_RECORDS SUPPLIED_.
----------
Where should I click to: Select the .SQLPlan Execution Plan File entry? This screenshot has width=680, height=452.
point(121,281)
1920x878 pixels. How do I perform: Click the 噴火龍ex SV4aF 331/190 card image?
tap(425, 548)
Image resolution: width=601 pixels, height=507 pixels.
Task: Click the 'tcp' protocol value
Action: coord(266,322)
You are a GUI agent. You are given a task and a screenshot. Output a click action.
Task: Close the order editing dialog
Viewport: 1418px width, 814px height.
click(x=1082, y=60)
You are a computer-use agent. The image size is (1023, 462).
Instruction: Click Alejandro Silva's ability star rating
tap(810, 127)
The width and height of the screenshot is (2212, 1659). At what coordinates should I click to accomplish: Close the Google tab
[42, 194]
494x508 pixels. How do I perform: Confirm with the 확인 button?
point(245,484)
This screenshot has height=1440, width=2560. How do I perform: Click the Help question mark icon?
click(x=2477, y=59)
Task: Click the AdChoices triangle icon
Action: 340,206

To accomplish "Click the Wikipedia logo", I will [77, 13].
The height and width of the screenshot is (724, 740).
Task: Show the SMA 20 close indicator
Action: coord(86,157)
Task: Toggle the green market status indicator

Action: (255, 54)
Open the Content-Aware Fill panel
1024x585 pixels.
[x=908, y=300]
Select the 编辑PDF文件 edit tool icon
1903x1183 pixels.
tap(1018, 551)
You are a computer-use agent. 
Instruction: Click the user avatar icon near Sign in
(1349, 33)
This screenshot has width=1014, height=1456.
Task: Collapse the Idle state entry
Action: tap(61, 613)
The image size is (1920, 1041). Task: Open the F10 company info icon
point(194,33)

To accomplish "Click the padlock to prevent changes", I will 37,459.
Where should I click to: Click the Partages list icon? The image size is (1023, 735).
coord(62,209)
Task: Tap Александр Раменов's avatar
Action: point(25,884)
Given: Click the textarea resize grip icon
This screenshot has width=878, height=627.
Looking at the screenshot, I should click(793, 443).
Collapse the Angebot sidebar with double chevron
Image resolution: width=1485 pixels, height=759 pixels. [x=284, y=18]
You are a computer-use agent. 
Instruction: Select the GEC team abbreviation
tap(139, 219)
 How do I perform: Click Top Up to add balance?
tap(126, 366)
----------
_OBJECTIVE_. Copy out all of the material above line for line, with no changes.

_FINAL ANSWER_.
Where should I click to: Select the .SQLPlan Execution Plan File entry? This screenshot has width=680, height=452.
point(121,281)
1920x878 pixels. How do I perform: Click the 噴火龍ex SV4aF 331/190 card image?
tap(425, 548)
Image resolution: width=601 pixels, height=507 pixels.
Task: Click the 'tcp' protocol value
Action: coord(266,322)
You are a GUI agent. You are given a task and a screenshot. Output a click action.
Task: Close the order editing dialog
Viewport: 1418px width, 814px height.
click(x=1082, y=60)
You are a computer-use agent. The image size is (1023, 462).
Instruction: Click Alejandro Silva's ability star rating
tap(810, 127)
The width and height of the screenshot is (2212, 1659). At what coordinates should I click to accomplish: Close the Google tab
[42, 194]
494x508 pixels. How do I perform: Confirm with the 확인 button?
point(245,484)
This screenshot has height=1440, width=2560. How do I perform: Click the Help question mark icon?
click(x=2477, y=59)
Task: Click the AdChoices triangle icon
Action: 340,206

To accomplish "Click the Wikipedia logo", I will [77, 13].
The height and width of the screenshot is (724, 740).
Task: Show the SMA 20 close indicator
Action: coord(86,157)
Task: Toggle the green market status indicator

Action: (255, 54)
Open the Content-Aware Fill panel
1024x585 pixels.
[x=908, y=300]
Select the 编辑PDF文件 edit tool icon
1903x1183 pixels.
tap(1018, 551)
You are a computer-use agent. 
Instruction: Click the user avatar icon near Sign in
(1349, 33)
This screenshot has width=1014, height=1456.
Task: Collapse the Idle state entry
Action: tap(61, 613)
The image size is (1920, 1041). Task: Open the F10 company info icon
point(194,33)

To accomplish "Click the padlock to prevent changes", I will 37,459.
Where should I click to: Click the Partages list icon? The image size is (1023, 735).
coord(62,209)
Task: Tap Александр Раменов's avatar
Action: point(25,884)
Given: Click the textarea resize grip icon
This screenshot has width=878, height=627.
Looking at the screenshot, I should click(793, 443).
Collapse the Angebot sidebar with double chevron
Image resolution: width=1485 pixels, height=759 pixels. [x=284, y=18]
You are a computer-use agent. 
Instruction: Select the GEC team abbreviation
tap(139, 219)
 How do I perform: Click Top Up to add balance?
tap(126, 366)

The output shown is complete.